== Aim of the task ==
Return only the lines of the data below from the line with "Given: Click the Open Script folder icon" up to and including the line with "You are a GUI", exactly as written, with the pictures omitted.

#### Data under study

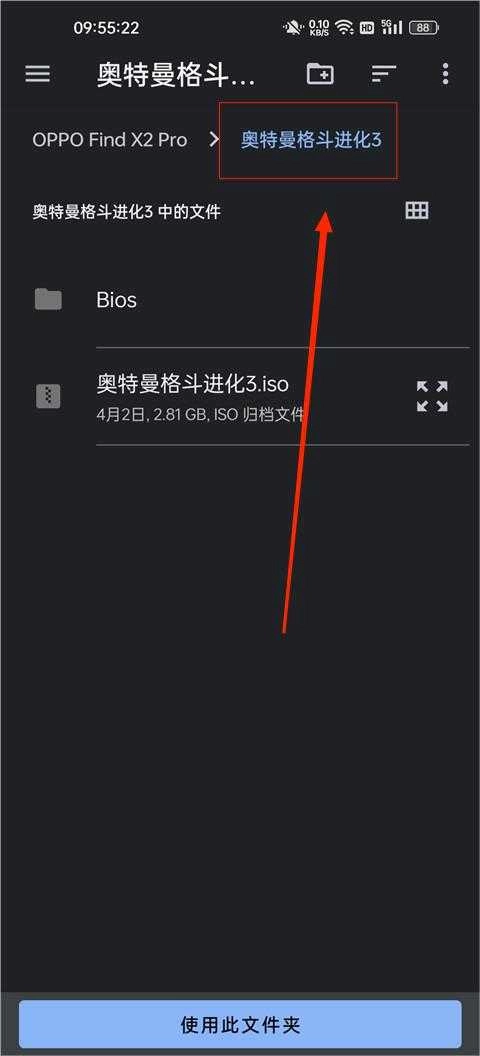Viewport: 480px width, 1056px height.
Task: Open the hamburger navigation menu
Action: pos(38,73)
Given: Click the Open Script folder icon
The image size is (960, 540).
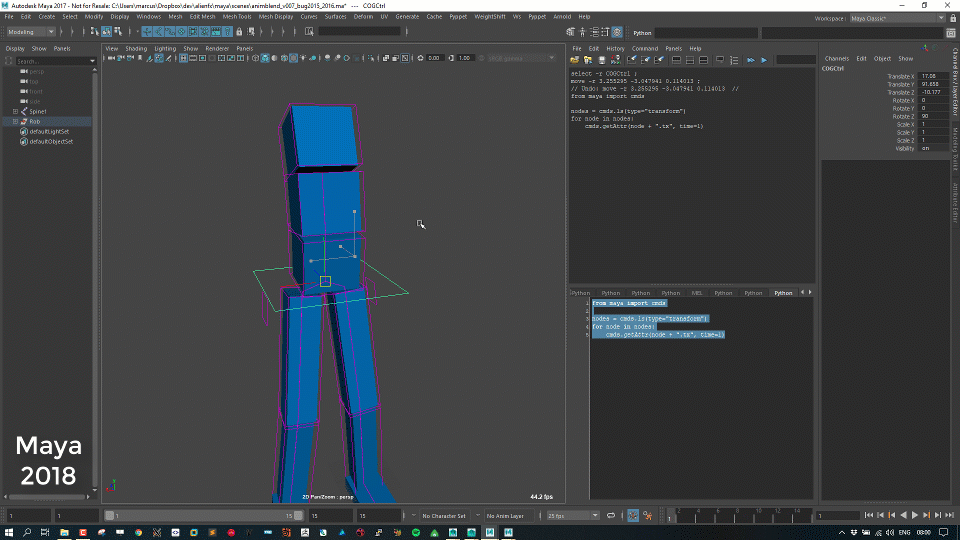Looking at the screenshot, I should point(575,60).
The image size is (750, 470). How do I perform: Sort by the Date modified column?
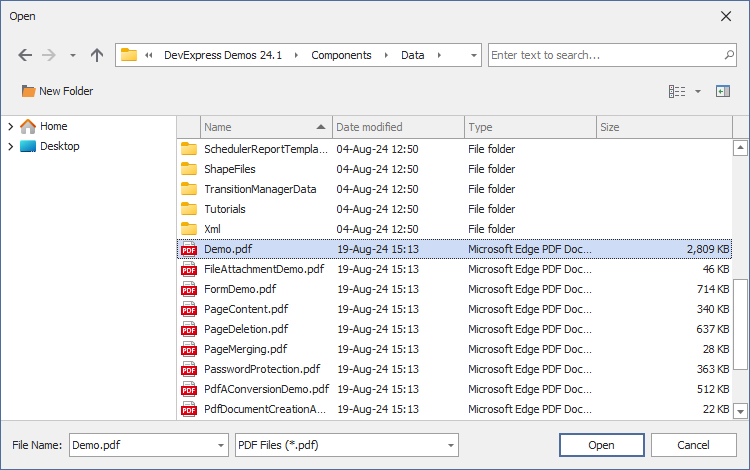[x=398, y=127]
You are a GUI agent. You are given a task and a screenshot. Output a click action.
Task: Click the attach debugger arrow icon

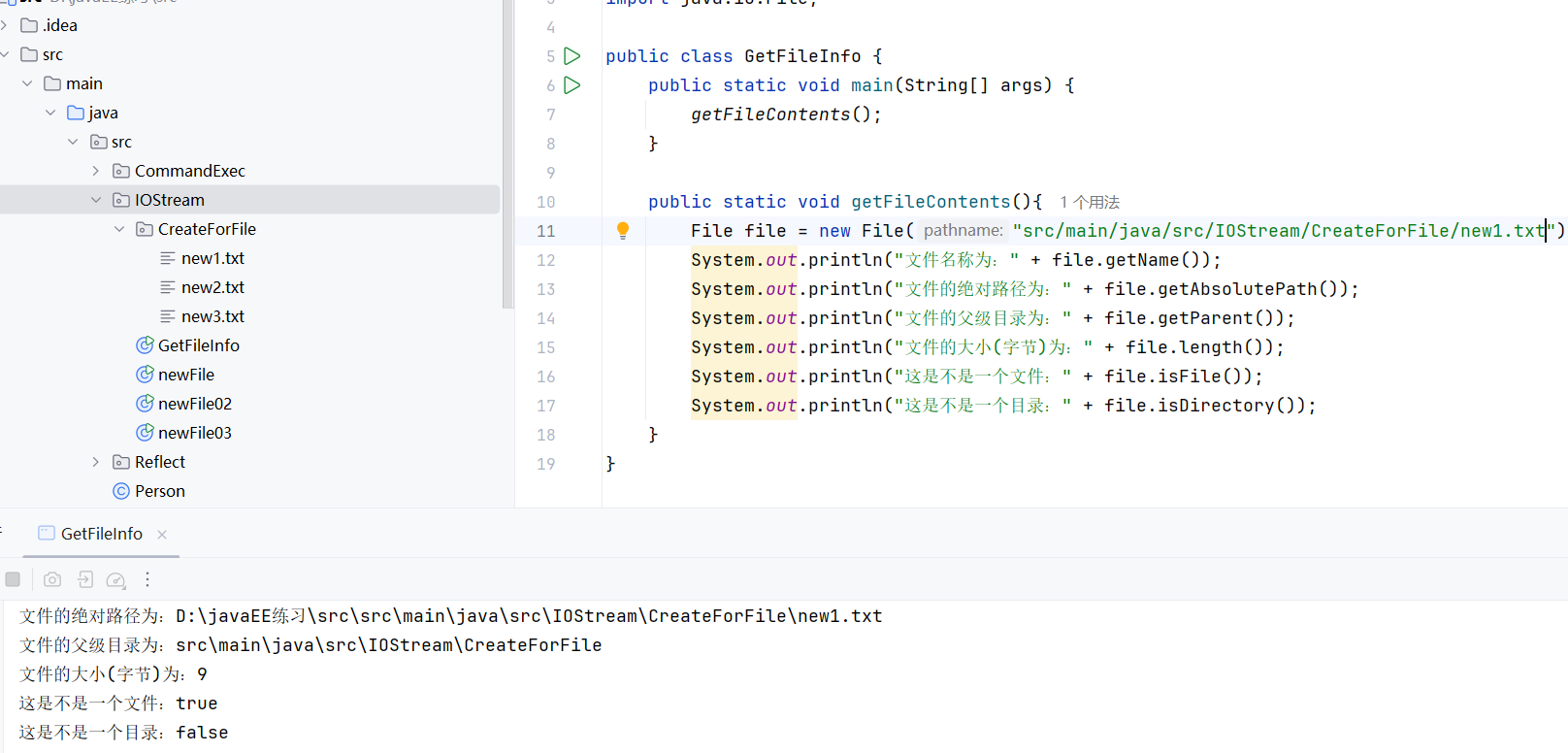point(85,579)

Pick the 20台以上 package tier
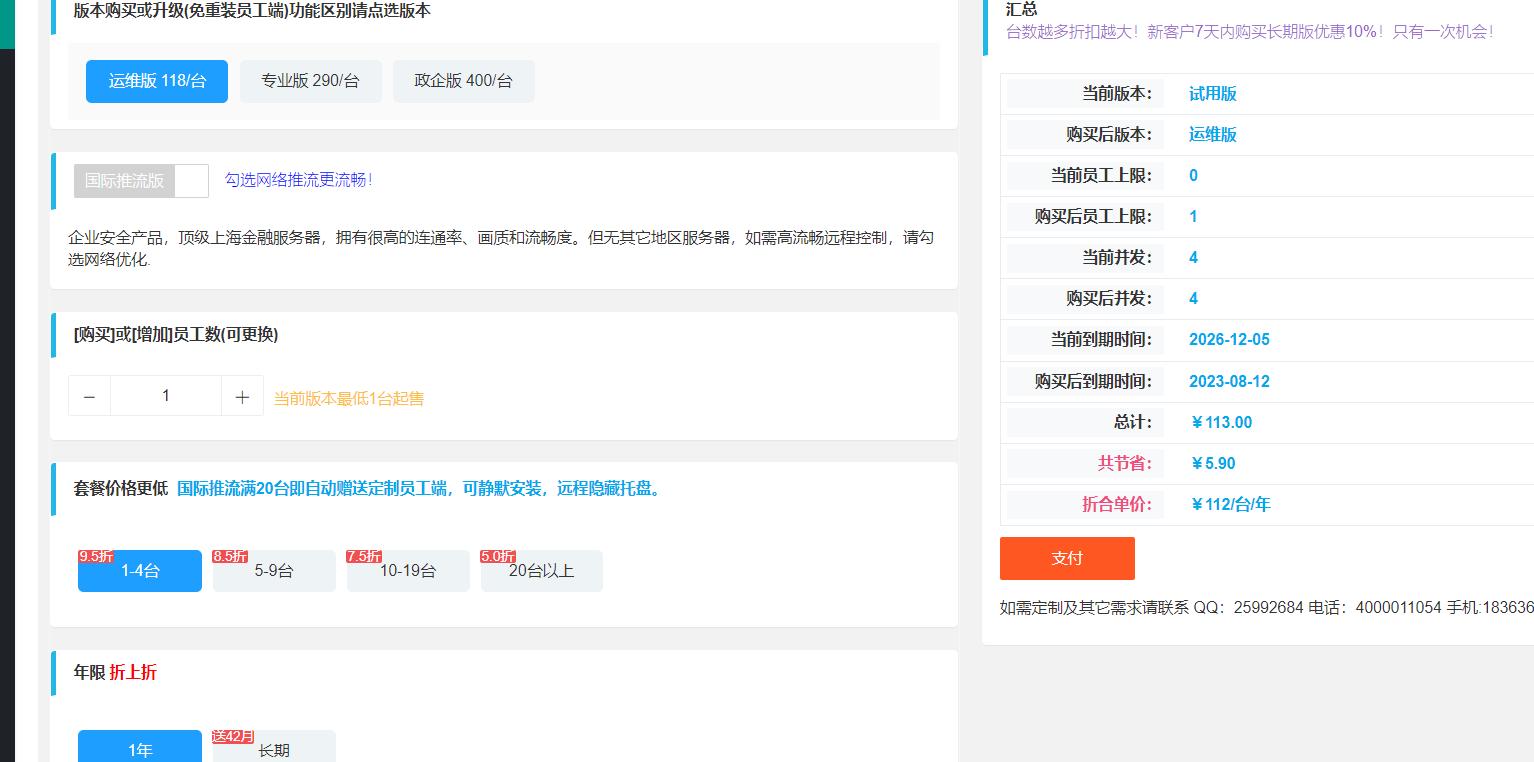coord(541,571)
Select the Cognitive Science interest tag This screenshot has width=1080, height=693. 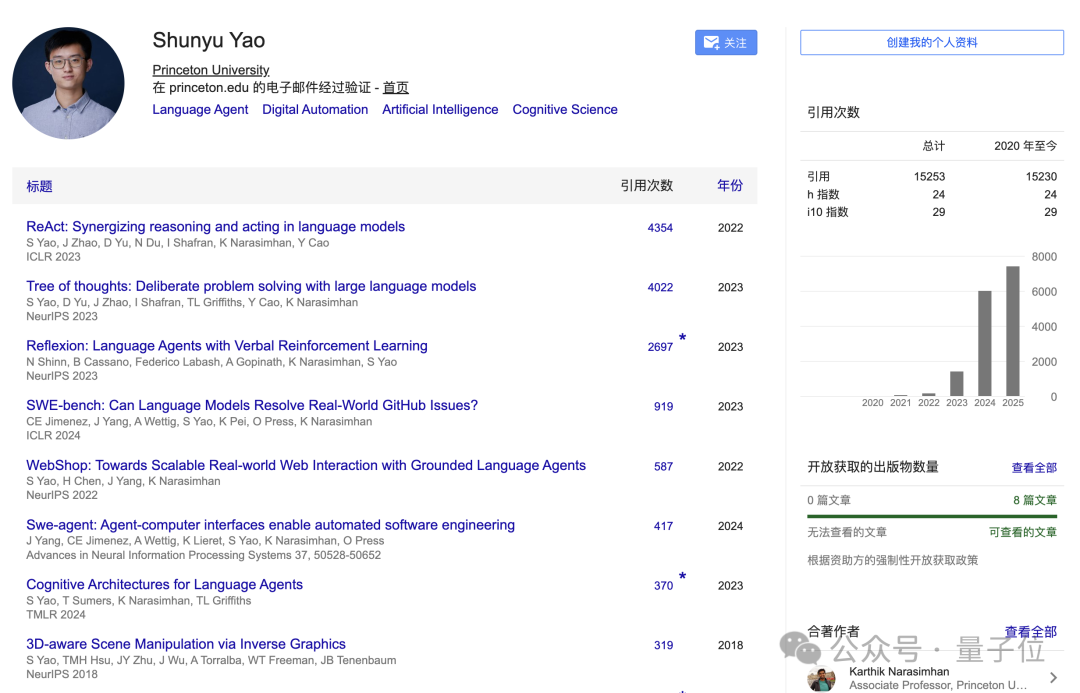tap(565, 110)
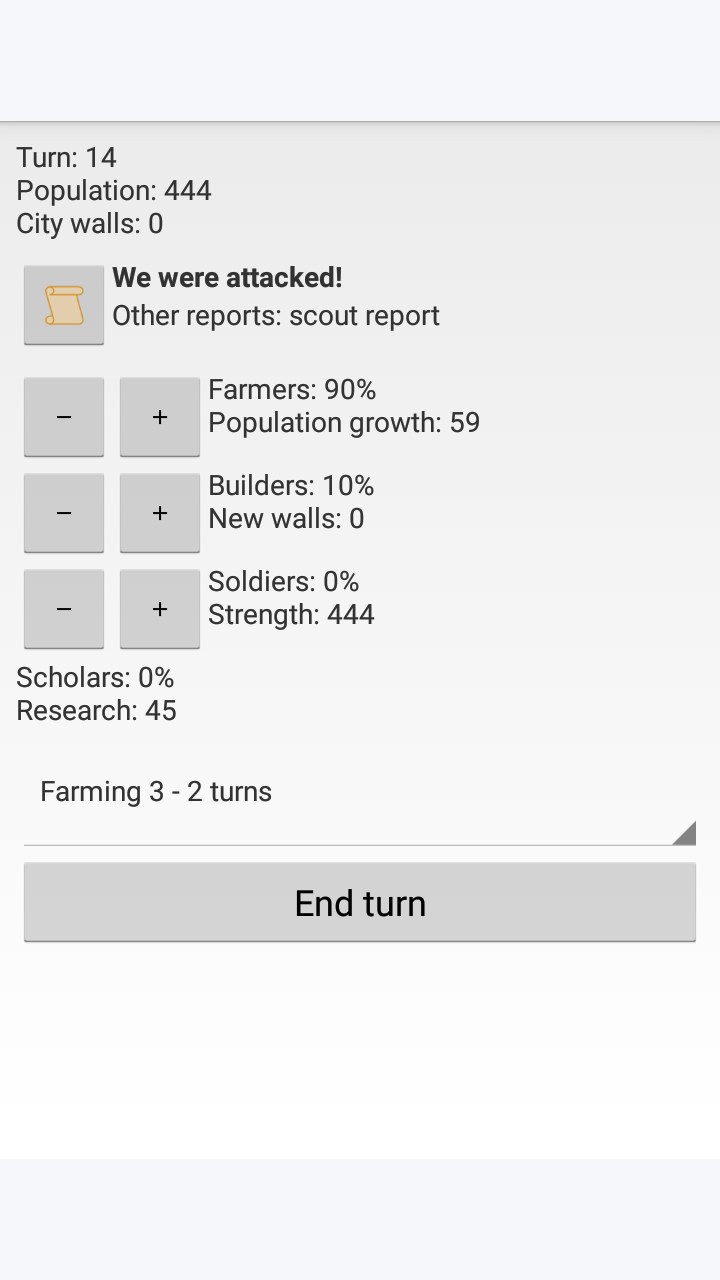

########

== Result of this exercise ==
Given: Click the Open Script folder icon
The image size is (960, 540).
Looking at the screenshot, I should point(575,60).
The image size is (750, 470). How do I perform: Sort by the Date modified column?
[x=398, y=127]
You are a GUI agent. You are given a task and a screenshot. Output a click action.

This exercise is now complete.